▸ EXERCISE PROMPT
In the discussion below about vorpal weapons and deities, what does the vorpal property not require in order to create its effect?

▸ SELECTED EXTRACT
It's no more form altering than a massive axe swing to ones neck. If it doesn't have any tag describing such a type, it merely doesn't fit into any of those types, and as such works on its own logic.


The point is moot, since the shuriken would have to be Epic to get through the deity's DR, and if the deity has other DR, such as DR X/good, the better always applies.

The vorpal property does not require any damage to create its effect.


And of course, we're neglecting celerity/greater teleport as a counter to epic vorpal cheese.

Not all gods have alter reality or full wizard spell casting.


Not in one shot he won't.

Yeah, they can.


If your ubercharger is twinked out enough to do that much damage in one shot, expect gratuitous unpleasantness to show up in his path during the last charge he'll ever try.

Not all gods have alter reality or full wizard spellcasting.


They're not intended to be. They're also not intended to be fought, and certainly not by optimizers. Should they be, they should be given their due. It's no less than giving a dragon a hoard of magic that it never uses. A deity has the knowledge, powers and resources to do terrible things to anyone who tries doing things the fast way.

Not all gods by any means. Even assuming intelligent play (which not all gods deserve) one cannot say that they are capable of being unbeatable by "mere mortals" because not all dieties have the resources required to do so, even if they think up a method.


My point was that, given a weapon that has a chance (no matter who throws it) to kill a god, said beings will not let that weapon exist, since they run the world. If an epic vorpal shuriken exists, and the gods have no problem with it, then it isn't something they're threatened by. The only counter for this are things like the Snarl, which the gods can't rid themselves of. Vorpal is a mortal enchantment; by definition, the gods can put the kibosh on it.

▸ AVAILABLE DATA
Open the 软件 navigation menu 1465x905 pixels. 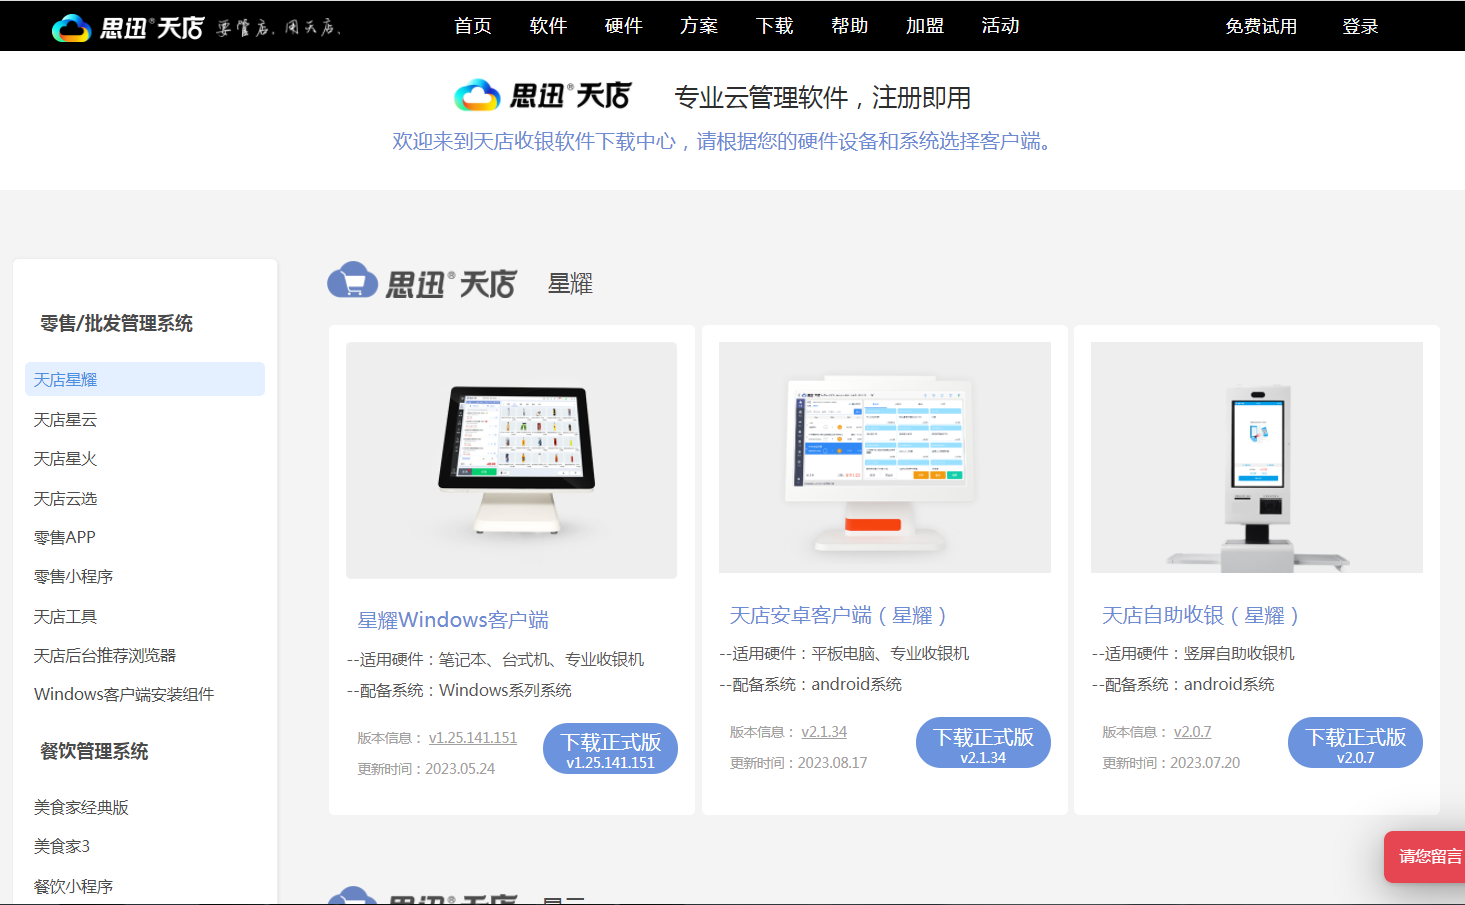pyautogui.click(x=548, y=26)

▸ PROBLEM SOLUTION
It does not require any damage.